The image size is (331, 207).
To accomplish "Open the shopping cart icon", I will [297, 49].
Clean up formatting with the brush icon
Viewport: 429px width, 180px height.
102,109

__________________________________________________

Problem to solve: Transcribe all of the lines in the records precisely.

Result of this exercise:
The image size is (331, 207).
To accomplish "Open the shopping cart icon", I will [297, 49].
Clean up formatting with the brush icon
Viewport: 429px width, 180px height.
102,109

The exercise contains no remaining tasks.